I would love to do something like that, but would hate to see it in a week, lol.


----------



## Muddy Creek Farm (Oct 5, 2007)

I have no idea! They don't chew a bit! :leap:


----------



## jBlaze (Oct 9, 2007)

Are you sure they are really goats? lol  jk


----------



## Muddy Creek Farm (Oct 5, 2007)

You know, they aren't goats. They are angels :angel:


----------



## goat fever (Oct 18, 2007)

I did the same thing on my goat shed. It does really help keep the wind and snow out. I didn't cut any strips in my though. The goats just push on it and in they go. My goats must be angels too, they don't chew on it either. But mine will steal $ 5.00 out of your pockets and eat that. Go figure.


----------



## goat fever (Oct 18, 2007)

I forgot the add the material we use was just an old black tarp. Nothing special.


----------



## StaceyRosado (Oct 5, 2007)

rubber is pretty hard and doesn't taste good so maybe that helps :shrug: 

I've tried plastic (some really tough stuff not even sure what it usally is used for) and mine started to eat it! So down it went.

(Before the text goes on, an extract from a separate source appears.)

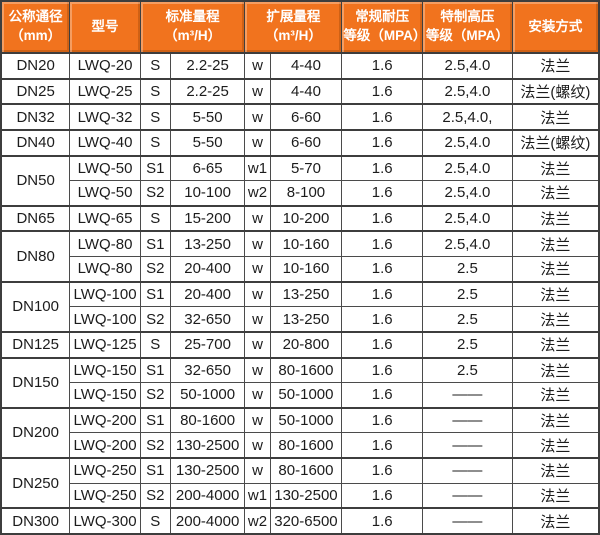  What do you see at coordinates (36, 432) in the screenshot?
I see `cell-dn: DN200` at bounding box center [36, 432].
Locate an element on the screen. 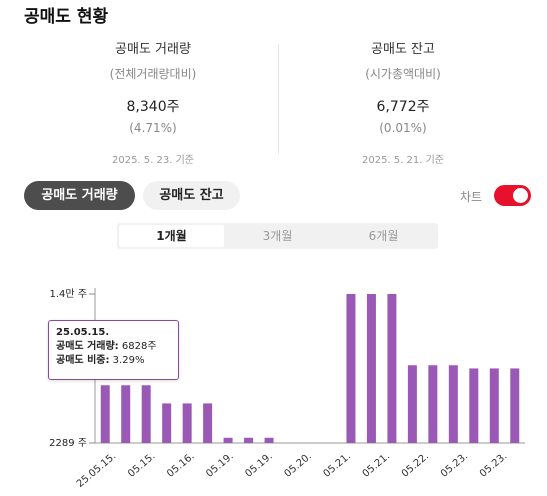 The height and width of the screenshot is (496, 547). tooltip-ratio: 공매도 비중: 3.29% is located at coordinates (114, 361).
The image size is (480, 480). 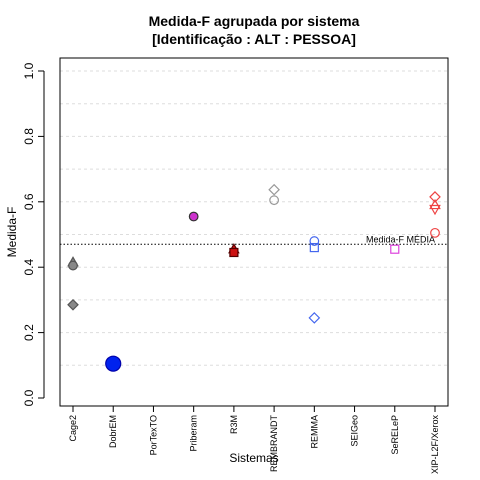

I like the rubber idea though, hmmmm will have to remember that


----------



## kids-n-peeps (Aug 24, 2009)

MuddyCreekFarm . . . 

I was in Lowes and Home Depot this past weekend and couldn't find anything that looked like the material you used for your door flap . . . if you could provide any more details, that would be wonderful! (i.e. was it on a roll and you had it cut, was it in the flooring section, etc.).


----------



## ProctorHillFarm (May 15, 2008)

My husband runs an excavation and landscaping supply company and probably about two years ago he brought some rubber "pond liner" home- and thats exactly what we did with it! We hung it over the small doors- and even a 10x10 run in, it really makes a huge difference.
We kept ours in solid flaps sort of like a regular dog door- it only takes them about 5 minutes to figure out they can push it open and come and go.


----------



## kids-n-peeps (Aug 24, 2009)

Thanks PHF. We recently built a little run-in on to the back of an existing structure. We made it taller than our other run-in to make it easier for us to get in to clean, add minerals, etc. However, with the cold snap we had last week, I quickly realized how much colder it was than our more-enclosed run in. I am hoping that this will be a good solution during the winter months, provided they don't decide it's tasty.


----------



## ProctorHillFarm (May 15, 2008)

we havent had any of ours eat it either- here is a picture of one of our small doors to the barn
its .45 mil thickness- so pretty heavy duty stuff, not sure if it needs to be that heavy though!


----------



## harmonygoats (Nov 20, 2007)

We have used old race car tires. They are super wide and no steel in them. Just cut them open and cut strips, we've had one up for 5 years now.


----------



## AlaskaBoers (May 7, 2008)

i use xl gunny sacks, they dont chew on them, and are light. but... mine freeze when it gets -20 or so. or well..we also use this for the pigs.


----------



## sweetgoats (Oct 18, 2007)

I don't know how I missed this back when it started. Chelsey, that is a great idea. I love it.

As for you all that have goats that chew things, I have to say I have never had a goat chew anything. THANK THE LORD.


----------